Proteases such as MMPs are involved in the pathogenesis of lung fibrosis, and MMP-1 and MMP-7 levels in blood, in particular, are reported to be prognostic biomarkers for IPF67,68) . In addition, it is reported that the serum levels of ECM products degraded by MMPs increased and were related to disease activity in IPF69) . In the PROFILE study, increased serum levels of proteoglycans degraded by MMPs were reported to be associated with disease activity in patients with IPF70) . We analyzed the serum levels of ECM degradation products in IIP patients, and found that type IV and VI collagen degradation products were significantly higher, while elastin and versican degradation products were lower during acute exacerbation than during the stable phase of IIP. Furthermore, lower levels of versican degradation products during acute exacerbation were associated with an increased risk of mortality71) .
Decorin
Decorin is a small, leucine-rich proteoglycan with one chondroitin/dermatan sulfate GAG side chain72) . Decorin binds to collagen and plays important roles in collagen fibril formation and fibrous spacing73-75) . It is reported that decorin-deficient mice have a phenotype of abnormal collagen fibril morphology and skin fragility73,76) . In addition to its role in collagen fibrogenesis, decorin also plays important roles in angiogenesis, innate immunity, inflammation, fibrosis, wound healing, tumor growth and autophagy73,74,77,78) .

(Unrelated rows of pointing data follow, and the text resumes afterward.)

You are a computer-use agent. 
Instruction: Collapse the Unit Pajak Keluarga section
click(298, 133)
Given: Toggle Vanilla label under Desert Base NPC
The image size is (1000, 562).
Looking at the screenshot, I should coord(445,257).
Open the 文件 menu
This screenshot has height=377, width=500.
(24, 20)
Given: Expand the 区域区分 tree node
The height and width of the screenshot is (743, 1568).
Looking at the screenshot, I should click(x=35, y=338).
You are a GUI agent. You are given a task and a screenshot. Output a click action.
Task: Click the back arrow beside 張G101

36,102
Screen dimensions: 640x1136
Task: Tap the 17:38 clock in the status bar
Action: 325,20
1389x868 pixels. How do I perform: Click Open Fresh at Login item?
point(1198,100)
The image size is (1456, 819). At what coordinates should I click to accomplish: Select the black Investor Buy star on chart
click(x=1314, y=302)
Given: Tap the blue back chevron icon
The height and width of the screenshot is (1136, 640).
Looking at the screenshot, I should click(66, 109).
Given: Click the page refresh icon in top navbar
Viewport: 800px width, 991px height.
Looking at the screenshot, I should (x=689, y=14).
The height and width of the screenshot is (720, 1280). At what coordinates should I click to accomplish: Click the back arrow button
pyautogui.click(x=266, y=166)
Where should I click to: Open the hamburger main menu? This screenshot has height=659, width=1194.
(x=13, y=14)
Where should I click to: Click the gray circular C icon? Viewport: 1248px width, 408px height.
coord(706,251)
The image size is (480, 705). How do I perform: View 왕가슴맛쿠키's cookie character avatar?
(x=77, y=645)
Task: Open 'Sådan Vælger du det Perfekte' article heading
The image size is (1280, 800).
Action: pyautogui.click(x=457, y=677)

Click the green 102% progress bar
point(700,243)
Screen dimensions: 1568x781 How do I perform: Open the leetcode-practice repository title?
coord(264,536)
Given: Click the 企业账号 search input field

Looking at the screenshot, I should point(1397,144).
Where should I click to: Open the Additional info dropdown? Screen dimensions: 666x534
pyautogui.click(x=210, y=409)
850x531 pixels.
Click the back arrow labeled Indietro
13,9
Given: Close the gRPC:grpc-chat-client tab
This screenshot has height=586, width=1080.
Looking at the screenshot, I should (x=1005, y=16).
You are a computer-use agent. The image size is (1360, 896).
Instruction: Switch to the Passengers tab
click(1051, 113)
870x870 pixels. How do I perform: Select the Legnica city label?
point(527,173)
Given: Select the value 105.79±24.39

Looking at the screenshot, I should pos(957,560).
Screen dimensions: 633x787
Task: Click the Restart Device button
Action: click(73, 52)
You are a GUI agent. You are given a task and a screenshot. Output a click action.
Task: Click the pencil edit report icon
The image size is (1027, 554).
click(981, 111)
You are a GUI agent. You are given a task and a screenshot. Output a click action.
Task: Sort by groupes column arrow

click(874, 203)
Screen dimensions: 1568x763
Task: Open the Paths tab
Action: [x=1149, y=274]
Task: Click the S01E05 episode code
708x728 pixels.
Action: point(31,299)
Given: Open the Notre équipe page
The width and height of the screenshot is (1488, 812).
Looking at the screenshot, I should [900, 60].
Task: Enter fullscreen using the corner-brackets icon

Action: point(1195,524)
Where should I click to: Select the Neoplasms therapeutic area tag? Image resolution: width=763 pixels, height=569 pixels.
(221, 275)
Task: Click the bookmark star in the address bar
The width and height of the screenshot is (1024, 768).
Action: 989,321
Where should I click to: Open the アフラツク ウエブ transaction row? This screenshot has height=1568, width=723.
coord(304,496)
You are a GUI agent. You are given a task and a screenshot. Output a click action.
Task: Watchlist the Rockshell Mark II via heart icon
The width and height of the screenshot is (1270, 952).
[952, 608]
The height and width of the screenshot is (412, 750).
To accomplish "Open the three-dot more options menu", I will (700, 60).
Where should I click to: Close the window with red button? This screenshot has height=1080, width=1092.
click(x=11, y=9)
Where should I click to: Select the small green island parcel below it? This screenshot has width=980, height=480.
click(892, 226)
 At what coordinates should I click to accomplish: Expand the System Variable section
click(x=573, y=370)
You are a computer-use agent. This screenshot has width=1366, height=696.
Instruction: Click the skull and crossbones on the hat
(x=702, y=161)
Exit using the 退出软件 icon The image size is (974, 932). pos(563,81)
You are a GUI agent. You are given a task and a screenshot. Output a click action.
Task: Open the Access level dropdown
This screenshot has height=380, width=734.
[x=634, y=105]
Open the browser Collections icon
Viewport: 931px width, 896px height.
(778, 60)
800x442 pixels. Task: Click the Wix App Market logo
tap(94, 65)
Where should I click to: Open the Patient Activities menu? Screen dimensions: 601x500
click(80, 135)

In IPF, decorin is reportedly expressed in fibrotic collagen-deposited lesions and fibroblastic foci79) . We analyzed the serum decorin levels in IIP patients in the stable phase and at the time of acute exacerbation, and found that serum decorin levels at the time of acute exacerbation were significantly lower compared with those in the stable phase or in healthy volunteers. In addition, serum decorin levels in clinically stable IIP patients were significantly lower than those in healthy subjects. Moreover, those with serum decorin levels lower than the median, especially the patients with acute exacerbation of IPF, had significantly higher survival rates compared to those with higher-than-median serum decorin levels80).